***** Document *****

That about wraps up our look at TensorBoard, but the “Further Reading” will point you to more resources. In the meantime, let’s see how we can get a model to explain how it came to a decision.

Class Activation Mapping

Class activation mapping (CAM) is a technique for visualizing the activations of a network after it has classified an incoming tensor. In image-based classifiers, it’s often shown as a heatmap on top of the original image, as shown in Figure 7-6.

Class Activation Mapping with Casper
Figure 7-6. Class activation mapping with Casper

From the heatmap, we can get an intuitive idea of how the network reached the decision of Persian Cat from the available ImageNet classes. The activations of the network are at their highest around the face and body of the cat and low elsewhere in the image.

To generate the heatmap, we capture the activations of the final convolutional layer of a network, just before it goes into the Linear layer, as this allows us to see what the combined CNN layers thinks are important as we head into the final mapping from image to classes. Thankfully, with PyTorch’s hook feature, this is fairly straightforward. We wrap up the hook in a class, SaveActivations:

class SaveActivations():
    activations=None
    def __init__(self, m):
      self.hook = m.register_forward_hook(self.hook_fn)
    def hook_fn(self, module, input, output):
      self.features = output.data
    def remove(self):
      self.hook.remove()

We then push our image of Casper through the network (normalizing for ImageNet), apply softmax to turn the output tensor into probabilities, and use torch.topk() as a way of pulling out both the max probability and its index:

import torch
from torchvision import models, transforms
from torch.nn import functional as F

casper = Image.open("casper.jpg")
# Imagenet mean/std

normalize = transforms.Normalize(
   mean=[0.485, 0.456, 0.406],
   std=[0.229, 0.224, 0.225]
)

preprocess = transforms.Compose([
   transforms.Resize((224,224)),
   transforms.ToTensor(),
   normalize
])

display_transform = transforms.Compose([
   transforms.Resize((224,224))])

casper_tensor = preprocess(casper)

model = models.resnet18(pretrained=True)
model.eval()
casper_activations = SaveActivations(model.layer_4)
prediction = model(casper_tensor.unsqueeze(0))
pred_probabilities = F.softmax(prediction).data.squeeze()
casper_activations.remove()
torch.topk(pred_probabilities,1)

*****

**Problem requirements**:
Extend the class activation mapping walkthrough above, picking up right after the torch.topk call that ends it.

***** Dataset content *****

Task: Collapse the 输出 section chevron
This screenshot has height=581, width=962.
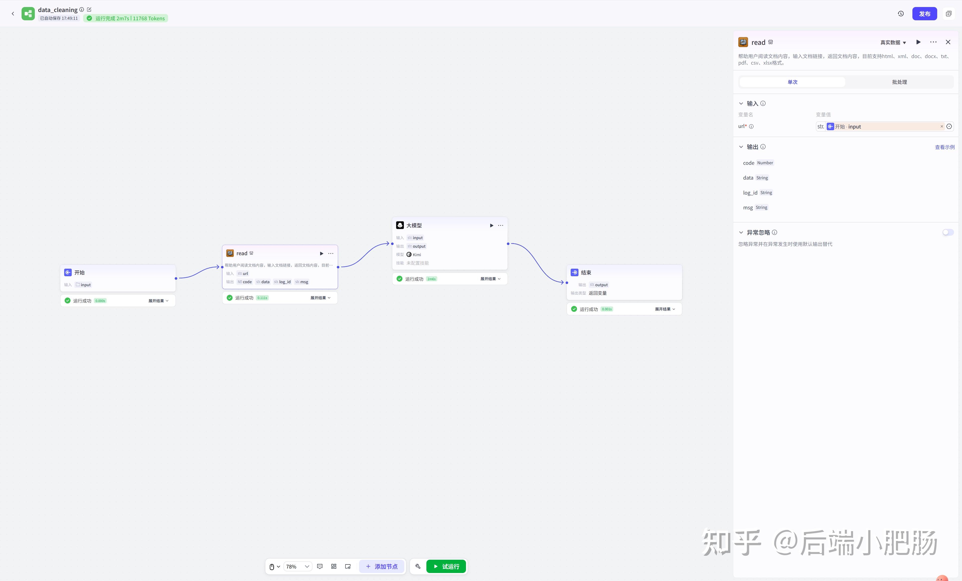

*****

**Task response**:
Note

I haven’t explained torch.nn.functional yet, but the best way to think about it is that it contains the implementation of the functions provided in torch.nn. For example, if you create an instance of torch.nn.softmax(), you get an object with a forward() method that performs softmax. If you look in the actual source for torch.nn.softmax(), you’ll see that all that method does is call F.softmax(). As we don’t need softmax here to be part of a network, we’re just calling the underlying function.

If we now access casper_activations.activations, we’ll see that it has been populated by a tensor, which contains the activations of the final convolutional layer we need. We then do this:

fts = sf[0].features[idx]
        prob = np.exp(to_np(log_prob))
        preds = np.argmax(prob[idx])
        fts_np = to_np(fts)
        f2=np.dot(np.rollaxis(fts_np,0,3), prob[idx])
        f2-=f2.min()
        f2/=f2.max()
        f2
plt.imshow(dx)
plt.imshow(scipy.misc.imresize(f2, dx.shape), alpha=0.5, cmap='jet');

This calculates the dot product of the activations from Casper (we index into 0 because of the batching in the first dimension of the input tensor, remember). As mentioned in Chapter 1, PyTorch stores image data in C × H × W format, so we next need to rearrange the dimensions back to H × W × C for displaying the image. We then remove the minimums from the tensor and scale by the maximum to ensure that we’re focusing on only the highest activations in the resulting heatmap (i.e., what speaks to Persian Cat). Finally, we use some matplot magic to display Casper and then the tensor on top, resized and given a standard jet color map. Note that by replacing idx with a different class, you can see the heatmap indicating which activations (if any) are present in the image when classified. So if the model predicts car, you can see which parts of the image were used to make that decision. The second-highest probability for Casper is Angora Rabbit, and we can see from the CAM for that index that it focused on his very fluffy fur!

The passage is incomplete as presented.